● Stored dataset items:
[Start of section]
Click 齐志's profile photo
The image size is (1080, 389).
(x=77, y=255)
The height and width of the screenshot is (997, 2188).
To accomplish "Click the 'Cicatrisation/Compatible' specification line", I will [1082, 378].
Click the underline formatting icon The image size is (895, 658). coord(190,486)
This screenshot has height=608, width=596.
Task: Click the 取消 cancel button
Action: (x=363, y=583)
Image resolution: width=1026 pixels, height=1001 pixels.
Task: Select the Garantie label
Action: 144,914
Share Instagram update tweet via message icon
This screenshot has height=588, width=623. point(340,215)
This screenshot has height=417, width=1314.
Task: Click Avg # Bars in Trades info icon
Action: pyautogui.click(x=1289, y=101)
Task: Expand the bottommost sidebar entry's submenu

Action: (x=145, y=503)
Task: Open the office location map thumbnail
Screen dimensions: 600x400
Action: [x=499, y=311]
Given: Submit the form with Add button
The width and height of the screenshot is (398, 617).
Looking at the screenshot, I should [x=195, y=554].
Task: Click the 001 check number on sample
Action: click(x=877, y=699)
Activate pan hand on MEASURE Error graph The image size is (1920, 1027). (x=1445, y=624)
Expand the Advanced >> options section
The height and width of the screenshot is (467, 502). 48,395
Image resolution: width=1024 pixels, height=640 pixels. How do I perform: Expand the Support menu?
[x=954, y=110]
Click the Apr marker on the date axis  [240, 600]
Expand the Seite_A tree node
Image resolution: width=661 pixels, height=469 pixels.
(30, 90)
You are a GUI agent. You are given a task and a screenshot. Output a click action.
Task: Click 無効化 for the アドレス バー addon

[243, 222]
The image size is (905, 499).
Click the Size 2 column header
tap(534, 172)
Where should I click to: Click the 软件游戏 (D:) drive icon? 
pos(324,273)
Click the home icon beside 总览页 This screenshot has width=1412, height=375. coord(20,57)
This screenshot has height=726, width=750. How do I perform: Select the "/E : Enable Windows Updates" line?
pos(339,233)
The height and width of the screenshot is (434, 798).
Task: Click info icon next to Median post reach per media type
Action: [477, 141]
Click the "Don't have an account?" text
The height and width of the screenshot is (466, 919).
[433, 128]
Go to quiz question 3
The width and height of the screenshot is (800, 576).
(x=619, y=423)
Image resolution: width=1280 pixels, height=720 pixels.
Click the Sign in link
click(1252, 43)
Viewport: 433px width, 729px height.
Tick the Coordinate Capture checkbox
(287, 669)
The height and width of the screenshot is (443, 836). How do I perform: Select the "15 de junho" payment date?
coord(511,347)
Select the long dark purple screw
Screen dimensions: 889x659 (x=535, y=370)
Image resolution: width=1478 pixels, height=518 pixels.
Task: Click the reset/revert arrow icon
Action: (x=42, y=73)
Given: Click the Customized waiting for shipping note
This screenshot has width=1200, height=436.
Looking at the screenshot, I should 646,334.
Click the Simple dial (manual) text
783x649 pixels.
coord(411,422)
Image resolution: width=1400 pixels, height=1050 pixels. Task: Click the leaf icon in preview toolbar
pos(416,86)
[End of section]
● PROBLEM DETAILS:
Please give an exact copy of the lines above, beginning with the line containing "Viewport: 433px width, 729px height." and running through the line containing "Given: Click the", and of no other lines.

● OUTPUT FOR THIS TASK:
Viewport: 433px width, 729px height.
Tick the Coordinate Capture checkbox
(287, 669)
The height and width of the screenshot is (443, 836). How do I perform: Select the "15 de junho" payment date?
coord(511,347)
Select the long dark purple screw
Screen dimensions: 889x659 (x=535, y=370)
Image resolution: width=1478 pixels, height=518 pixels.
Task: Click the reset/revert arrow icon
Action: (x=42, y=73)
Given: Click the Customized waiting for shipping note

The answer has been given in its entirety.